"We, the lost company is something special."
"What if water could speak?" asks we, the lost company. If water were a 20th century Australian, it would speak exactly as this spectacle does, for it is a spectacle, that unfolds for a most serene, quirky, and pleasurable 60 minutes.
Upon the newly renovated Old 505 scuttle hermit-performers. They are erudite, though they don't let on what they know. They are driven, though they seem bewildered. They are odd little beings that paint a picture of our Australian identity in a bizarrely accurate manner. Dragged upon stage by a rope is a sunburnt being with wide eyes, their head in a bucket, and their body contorted. Soon enough they are joined by another. Alternately interrupting and dictating the action is another being, wearing a blue swim-cap, and reminiscent in their costume of Christo's Wrapped Coast. These three are the scuttling hermit-performers that paint our Australia as they house themselves inside quintessentially white Australian artefacts: an esky, an umbrella, a surfboard.

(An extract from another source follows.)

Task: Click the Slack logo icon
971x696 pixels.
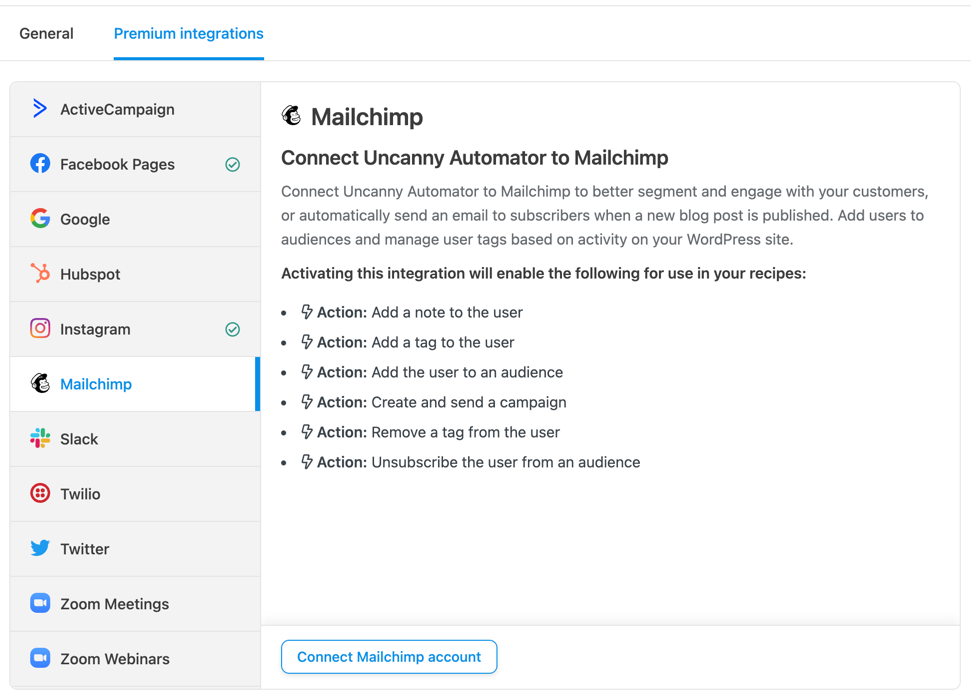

Clockfire Theatre pitch this as its "most ambitious atmospheric to date". Their ambition has provided the stage with a cautiously lyrical meditation on water in our very local lives. The synthesis of poetics and verbatim interviews with and about Brett Whiteley granted the production a locus to anchor us in the exploration. The stage's action was pertinent to the theme for the entire performance. We felt lucky to witness the piece that Emily Ayoub, Madeline Baghurst, Alicia Gonzalez, Kate Worsley, Arisa Yura and Ben Pierpoint created. Never shall we see a Cornetto ascend to an idol of identity. We, the lost company is something special.